Фото Андрея Щербака-Жукова
Вряд ли уже удастся установить, когда конкретно Рытхэу родился и кто его настоящие родители. Во всех литературных энциклопедиях утверждается, что писатель появился на свет 8 марта 1930 года на Чукотке в селении Уэлен. Но это – неточная дата. Она весьма приблизительна и, по сути, взята с потолка.

К слову, в первых выданных Юрию Рытхэу документах в графе «год рождения» указывался 1931-й. В частности, именно эта дата значилась в его комсомольском билете. Но когда Рытхэу покинул родное селение Уэлен и отправился познавать мир, понадобился паспорт. А тогда этот документ выдавали лишь после достижения 16 лет. В отдаленных же чукотских поселках после войны все не то чтобы определялось навскидку, для получения паспорта подростку порой достаточно было предъявить любую справку или какую-нибудь другую бумажку.

Рытхэу, когда из Уэлена добрался до бухты Провидения, показал в милиции комсомольский билет, в котором умело переправил год своего рождения с 1931-го на 1930-й. Он сам на склоне лет рассказал об этом в книге «Дорожный лексикон» (в главе «Имя»).

Теперь о родителях Рытхэу. Раз у писателя отчество Сергеевич, то логично предположить, что его отца звали Сергеем. Но в данном случае логика не срабатывает. Сергеевичем Рытхэу стал в 46-м году, когда надо было получить паспорт. Придумал ему это отчество работавший в бухте Провидения один метеоролог, который раньше зимовал на полярной станции в Уэлене. Точнее, этот метеоролог разрешил чукотскому парнишке взять сразу и свое имя, и свое отчество.

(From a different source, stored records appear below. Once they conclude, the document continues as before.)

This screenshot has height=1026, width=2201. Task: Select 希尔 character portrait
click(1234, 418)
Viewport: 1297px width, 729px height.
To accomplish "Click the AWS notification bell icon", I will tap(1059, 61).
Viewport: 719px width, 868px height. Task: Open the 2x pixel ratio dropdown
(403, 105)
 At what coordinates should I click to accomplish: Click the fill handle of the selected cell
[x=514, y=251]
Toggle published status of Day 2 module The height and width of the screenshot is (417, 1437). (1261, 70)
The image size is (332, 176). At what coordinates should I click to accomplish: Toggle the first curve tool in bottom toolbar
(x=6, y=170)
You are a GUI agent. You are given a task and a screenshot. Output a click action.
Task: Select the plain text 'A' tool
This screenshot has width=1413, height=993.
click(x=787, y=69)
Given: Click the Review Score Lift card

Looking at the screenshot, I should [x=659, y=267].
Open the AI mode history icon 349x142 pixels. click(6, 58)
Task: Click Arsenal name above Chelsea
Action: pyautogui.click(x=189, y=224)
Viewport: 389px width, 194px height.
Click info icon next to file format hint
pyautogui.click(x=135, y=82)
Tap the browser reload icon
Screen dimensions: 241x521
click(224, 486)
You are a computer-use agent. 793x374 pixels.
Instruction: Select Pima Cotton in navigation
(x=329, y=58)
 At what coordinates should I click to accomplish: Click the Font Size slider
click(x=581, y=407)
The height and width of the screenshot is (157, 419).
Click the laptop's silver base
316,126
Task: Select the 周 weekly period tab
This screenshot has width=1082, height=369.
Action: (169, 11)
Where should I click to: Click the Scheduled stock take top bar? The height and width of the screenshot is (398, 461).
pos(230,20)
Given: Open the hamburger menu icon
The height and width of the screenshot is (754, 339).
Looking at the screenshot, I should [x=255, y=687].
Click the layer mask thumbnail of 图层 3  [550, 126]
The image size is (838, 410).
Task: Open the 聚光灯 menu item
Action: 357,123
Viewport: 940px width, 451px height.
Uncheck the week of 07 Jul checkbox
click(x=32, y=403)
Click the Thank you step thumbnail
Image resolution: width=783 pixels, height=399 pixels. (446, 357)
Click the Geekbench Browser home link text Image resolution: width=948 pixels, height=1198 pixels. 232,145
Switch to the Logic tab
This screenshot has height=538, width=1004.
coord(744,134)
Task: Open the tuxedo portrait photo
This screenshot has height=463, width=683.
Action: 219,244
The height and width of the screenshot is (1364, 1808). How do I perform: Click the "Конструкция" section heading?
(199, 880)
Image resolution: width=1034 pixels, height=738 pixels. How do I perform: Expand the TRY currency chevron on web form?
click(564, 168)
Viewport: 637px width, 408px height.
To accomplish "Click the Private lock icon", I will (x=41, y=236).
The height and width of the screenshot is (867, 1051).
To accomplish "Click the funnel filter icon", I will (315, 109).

А кто был настоящим отцом Юрия Рытхэу? Этот вопрос писателю не раз задавал деливший с ним в середине 70-х годов прошлого столетия литфондовскую дачу в Комарове под Ленинградом поэт и переводчик Лев Друскин. Но Рытхэу от прямого ответа всегда уклонялся. Это потом дало Друскину основание в своей мемуарной книге утверждать:

«Отца своего Рытхэу не помнит».

Но он ведь все-таки был. Так кто же он? Кое-что Друскину с женой прояснила супруга Рытхэу Галина Петровна. Друскин вспоминал:

«Мы спросили Галю:

– Кем же был Юрин отец?

Она ответила:

– Кто его знает? У них ведь обычай: гостю все – и лучший кусок, и собственную жену на ночь.

И с надеждой:

– Может быть, он даже был американец.

Она рассказывает:

– Когда у них рождается полурусский ребенок, в семье праздник. Даже отчим гордится им больше, чем своими детьми».

Не будем сейчас гадать, кем все-таки был настоящий отец Рытхэу – американцем, русским или еще кем-то (ходили разговоры, что он был матросом с проходившей мимо Уэлена шхуны). Заострим внимание на другом: стало ли рождение малыша праздником для его матери и как к нему потом отнесся отчим. А тут ответы не столь радостные. Судя по всему, ребенок появился весьма некстати и только мешал матери строить свое счастье. Не поэтому ли его назвали Рытхэу? В переводе с чукотского это имя означало «оставленный» с оттенком «забытый».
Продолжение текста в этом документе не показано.